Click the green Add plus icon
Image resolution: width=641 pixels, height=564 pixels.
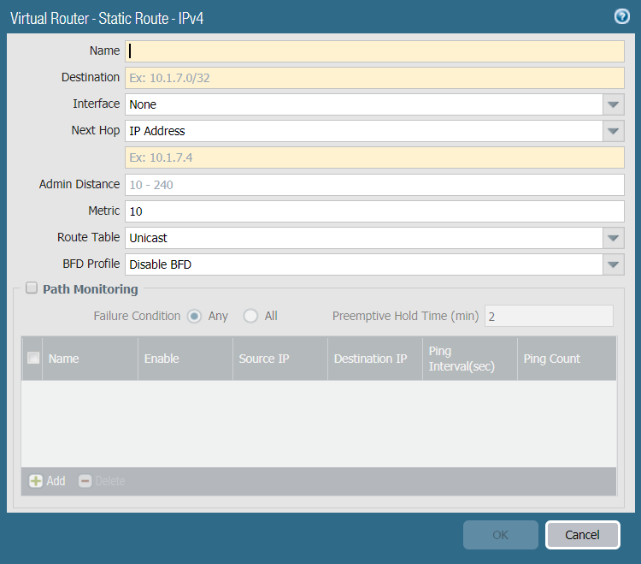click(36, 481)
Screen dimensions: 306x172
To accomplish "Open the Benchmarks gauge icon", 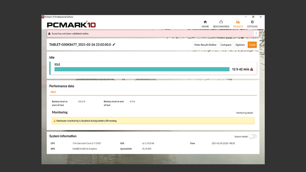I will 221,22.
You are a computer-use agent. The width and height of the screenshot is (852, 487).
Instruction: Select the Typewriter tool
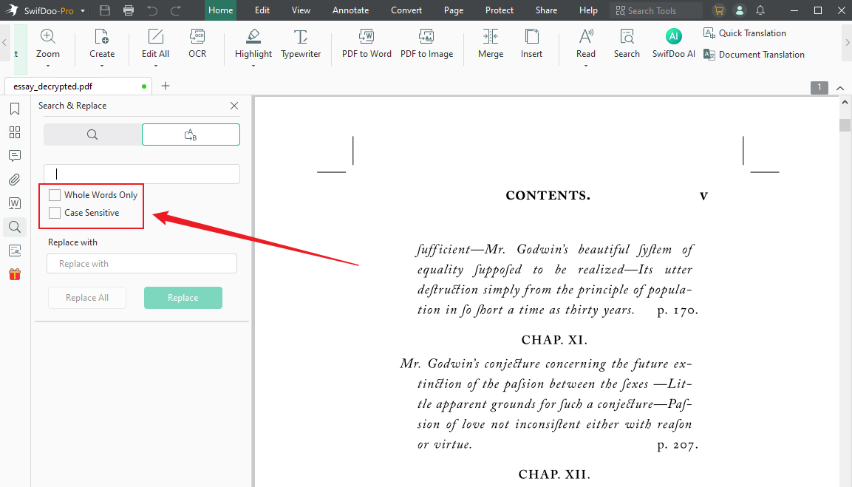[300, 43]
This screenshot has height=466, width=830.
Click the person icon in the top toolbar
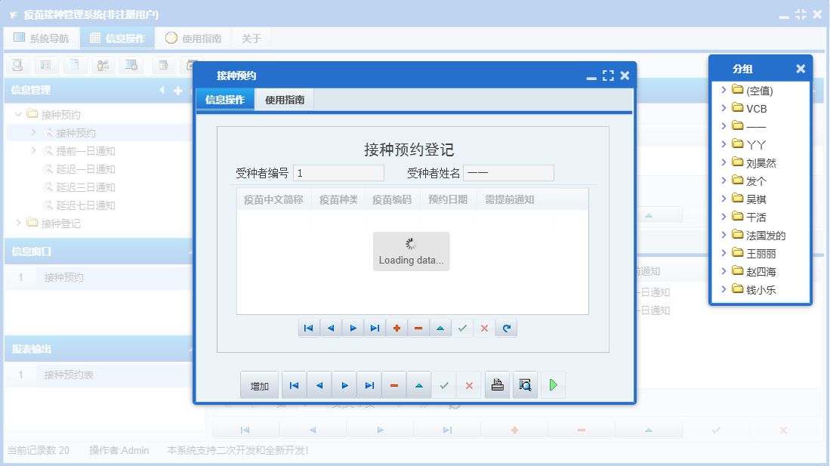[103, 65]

========

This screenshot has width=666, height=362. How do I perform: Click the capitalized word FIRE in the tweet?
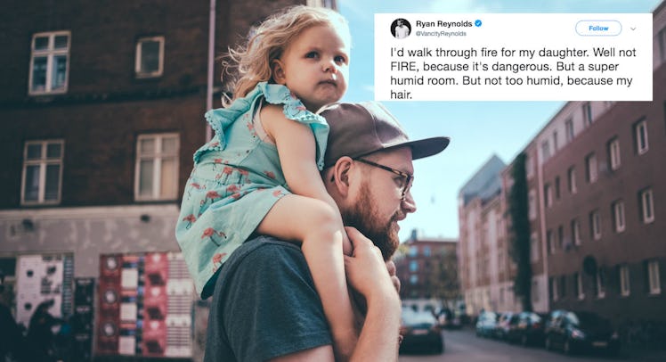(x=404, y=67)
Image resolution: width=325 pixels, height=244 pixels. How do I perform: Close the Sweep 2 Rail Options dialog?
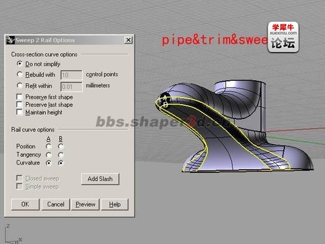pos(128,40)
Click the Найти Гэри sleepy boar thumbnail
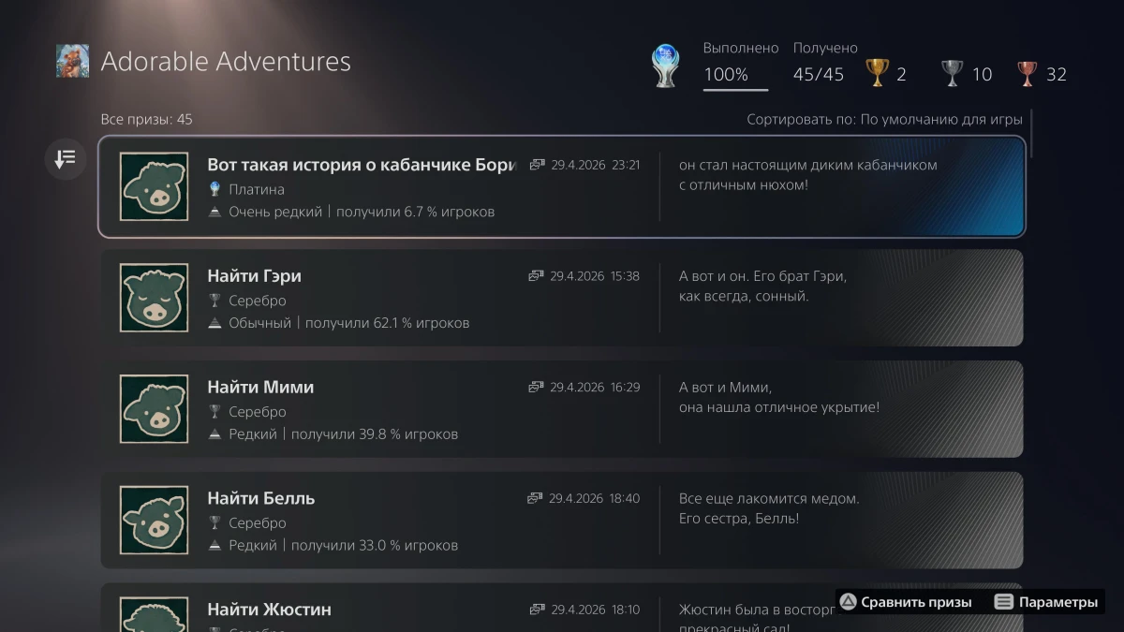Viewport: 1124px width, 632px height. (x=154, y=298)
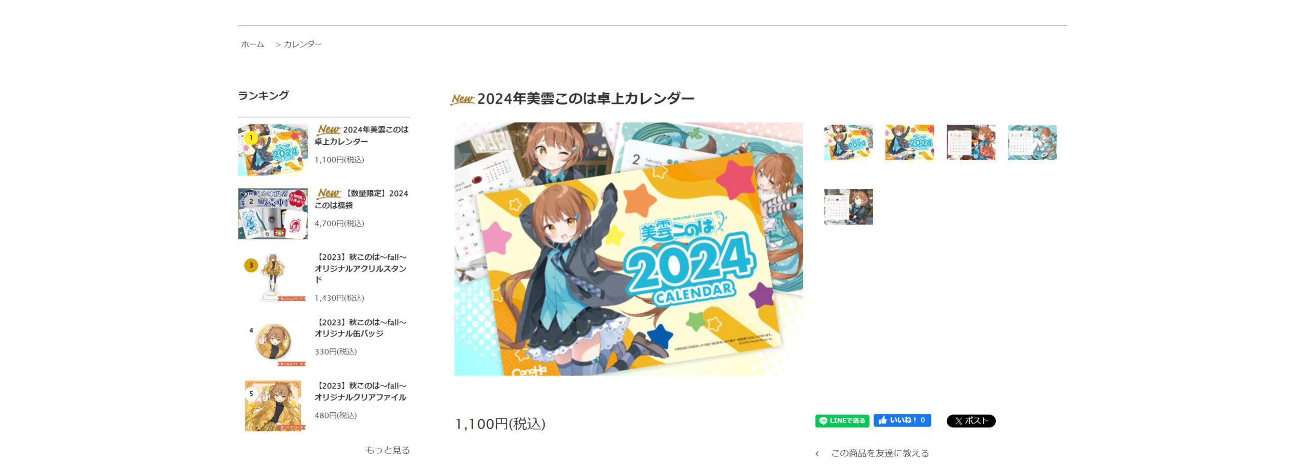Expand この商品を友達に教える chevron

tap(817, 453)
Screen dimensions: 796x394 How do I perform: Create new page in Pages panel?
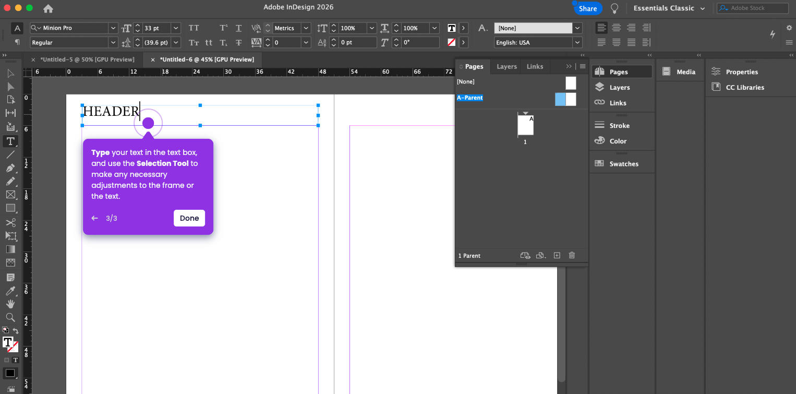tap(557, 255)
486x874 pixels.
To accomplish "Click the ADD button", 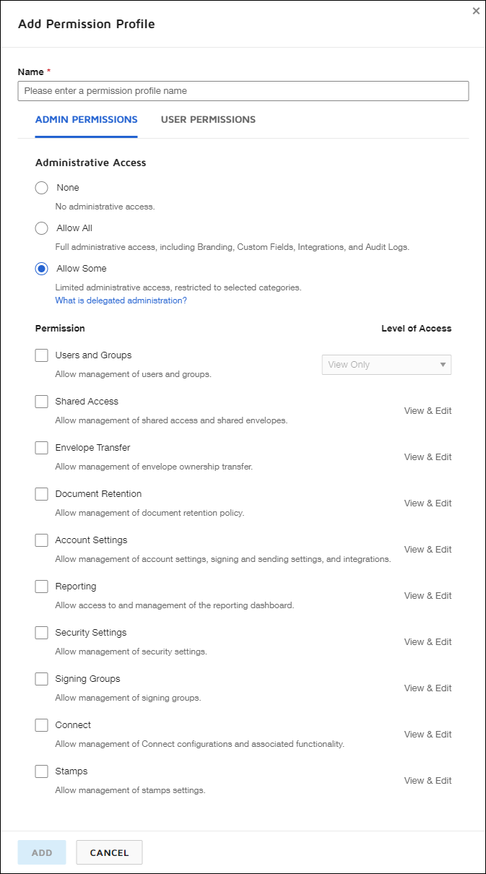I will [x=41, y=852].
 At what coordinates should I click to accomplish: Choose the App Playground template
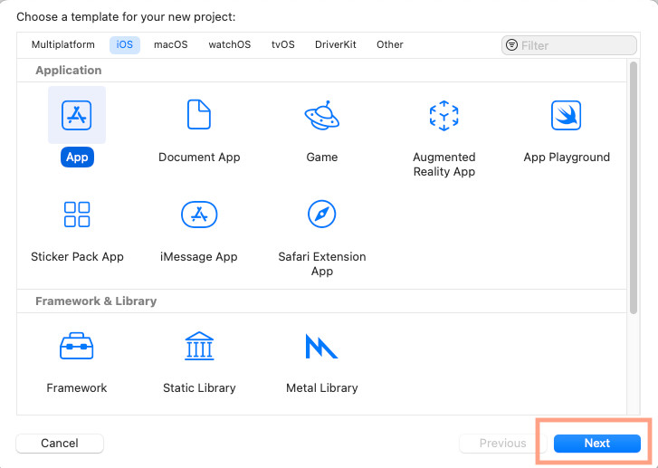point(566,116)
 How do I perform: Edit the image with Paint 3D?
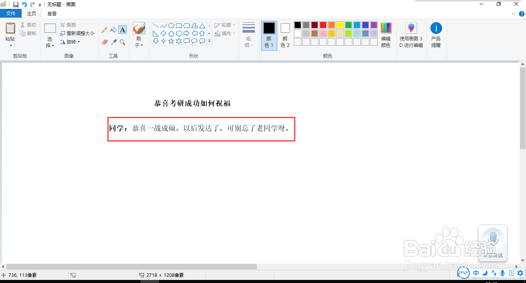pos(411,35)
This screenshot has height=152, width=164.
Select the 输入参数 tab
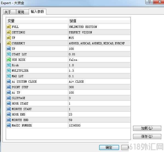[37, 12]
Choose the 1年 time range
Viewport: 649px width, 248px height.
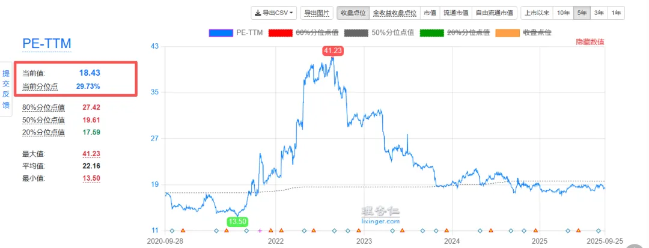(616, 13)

========

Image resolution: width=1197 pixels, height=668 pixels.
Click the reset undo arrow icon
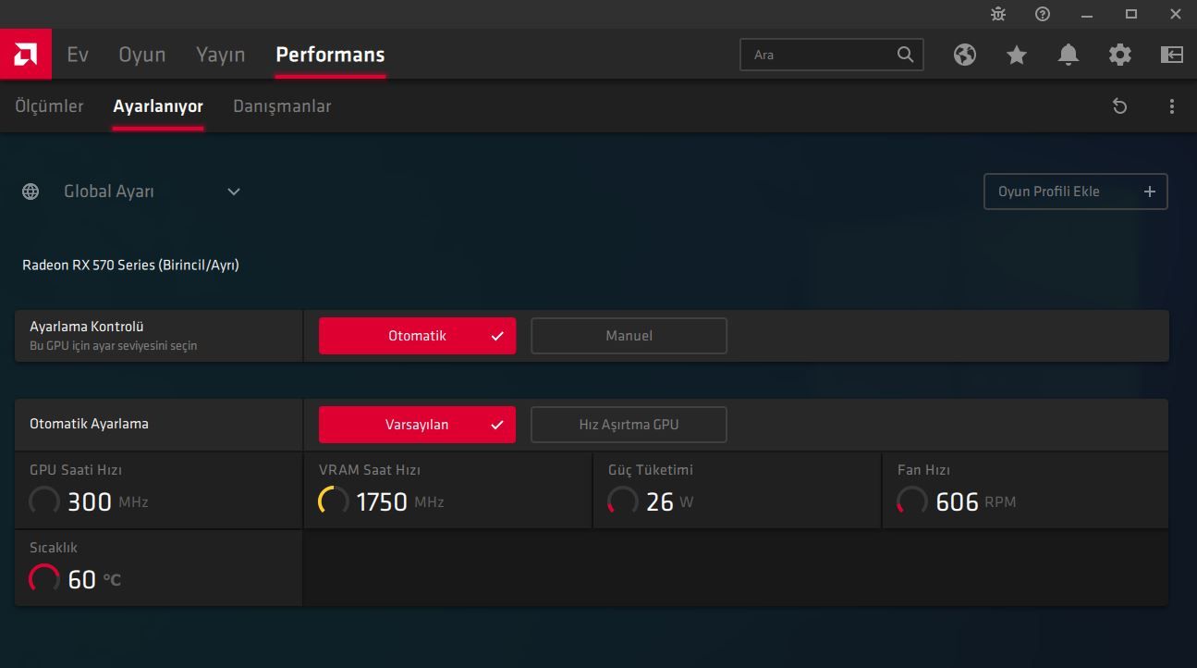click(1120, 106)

========

EXERCISE DETAILS ▸
Within the material above, only the stretch from the line holding "At what coordinates" through the line holding "Choose the 1年 time range" is to be restated exactly. Pictures are dropped.

ANSWER BELOW ▸
 At what coordinates should I click to accomplish: Choose the App Playground template
point(566,116)
 How do I perform: Edit the image with Paint 3D?
pos(411,35)
This screenshot has height=152, width=164.
Select the 输入参数 tab
[37, 12]
Choose the 1年 time range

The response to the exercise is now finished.